Final answer:
Without a specific PTD function provided, we cannot calculate an exact per-minute decay rate. The concept involves calculating the decay constant in an exponential decay model and expressing it as a percentage. The provided examples mix various statistical and physical principles that are not directly applicable to finding a decay rate for PTD.
Step-by-step explanation:
To find the per-minute decay rate of the positive temperature difference (PTD) function, we need to understand that the question is asking for a rate of change in a specific context, which commonly involves differential calculus or exponential decay formulas in mathematics. However, without a specific function provided for PTD, we cannot calculate an exact rate. What we can discuss is the concept, typically in an exponential decay model represented by an equation like P(t) = P_0 * e^(-kt), where P(t) is the value at time t, P_0 is the initial value, and k is the decay constant. The per-minute decay rate, as a percentage, would then be calculated by finding k and expressing it as a percentage.
If the question was related to the exponential decay of numerical values based on the provided examples, which mention calculating p-values and growth rates, we might use a similar approach and apply the substitution of values and approximation methods demonstrated in the examples.

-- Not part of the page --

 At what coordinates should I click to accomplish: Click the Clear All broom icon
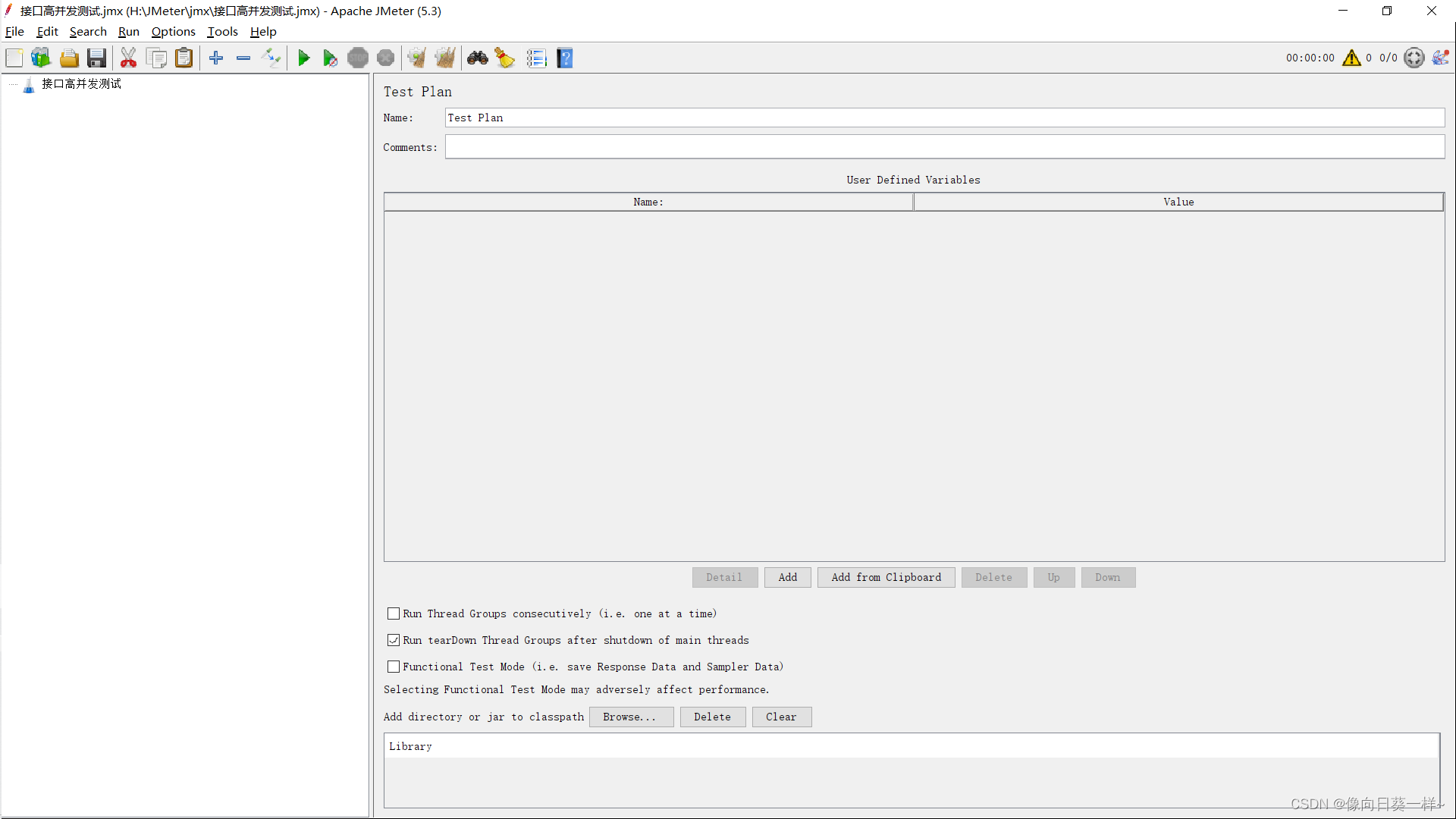pyautogui.click(x=445, y=58)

If p is small, we use the approximation ln(1+p) ≈ p to simplify the calculations, assuming that the PTD function behaves similarly to an exponential growth or decay model.
However, the information provided mixes various statistical and physical principles that do not directly inform the solution to finding a decay rate for PTD without additional context or a specific function. If we had the PTD function, we would differentiate it with respect to time and convert the derivative to a percentage to represent the rate.